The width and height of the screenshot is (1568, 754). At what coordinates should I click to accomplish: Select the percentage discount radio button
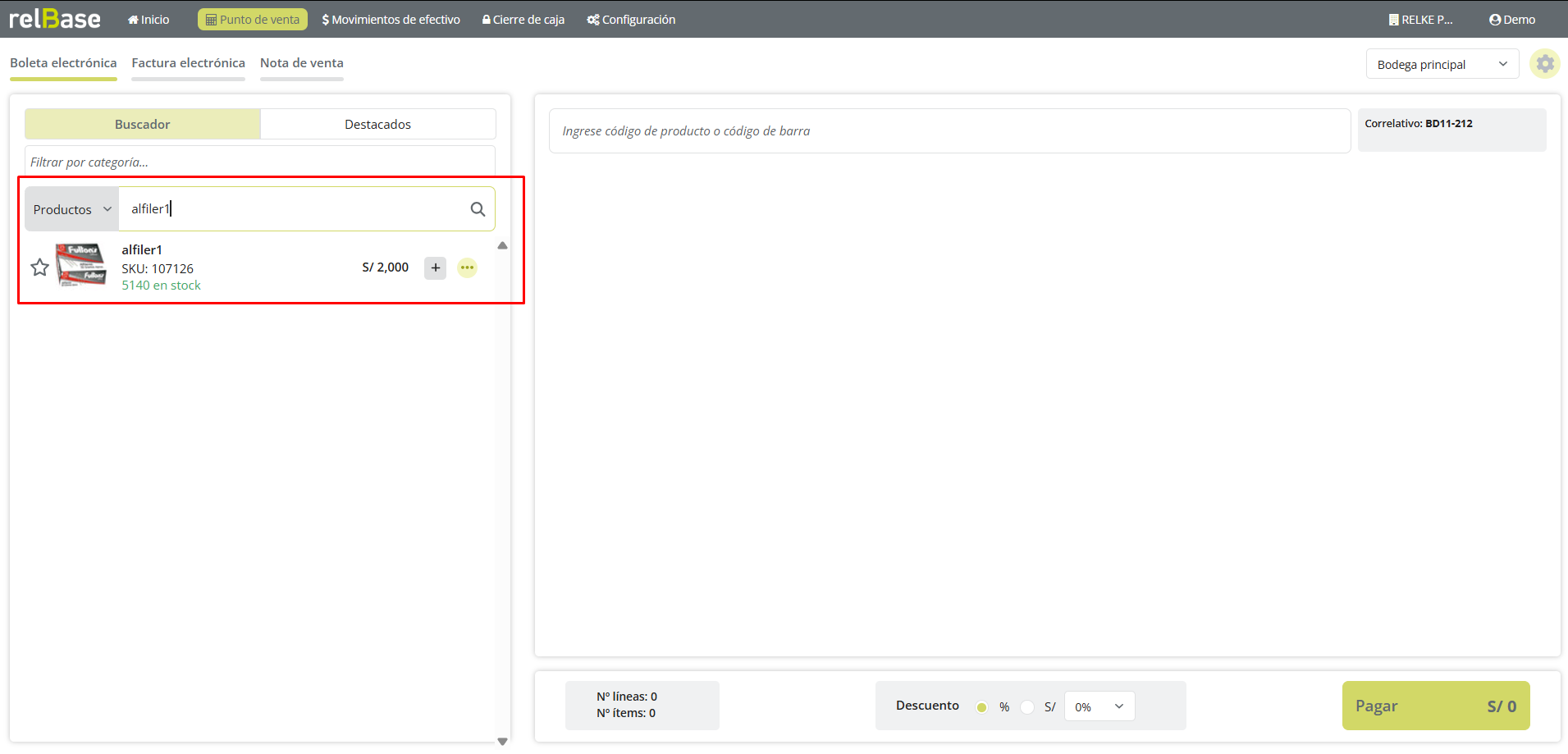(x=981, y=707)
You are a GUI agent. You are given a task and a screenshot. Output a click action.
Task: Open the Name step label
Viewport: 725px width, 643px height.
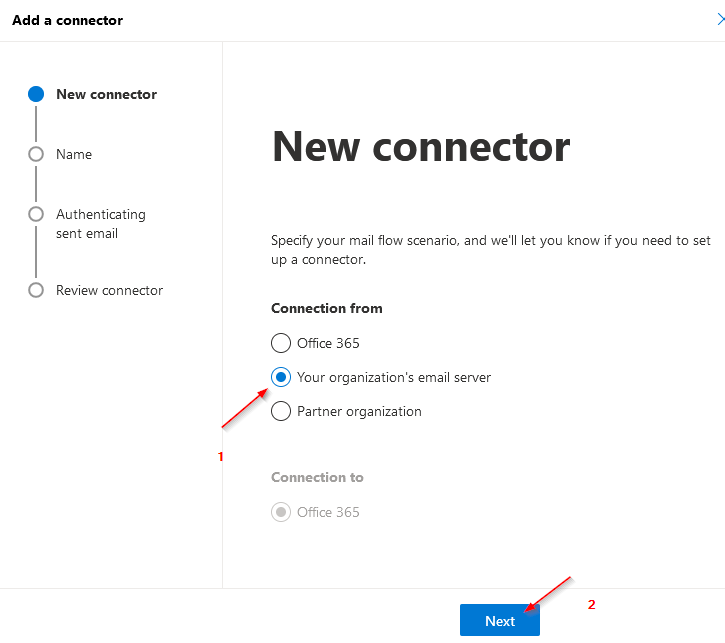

* **Task to carry out**: Transcribe all of the data above exactly; no picture belongs in the copy.

* **Solution to this problem**:
The width and height of the screenshot is (1568, 754). At what coordinates should I click to accomplish: Select the percentage discount radio button
(x=981, y=707)
You are a GUI agent. You are given a task and a screenshot. Output a click action.
Task: Open the Name step label
Viewport: 725px width, 643px height.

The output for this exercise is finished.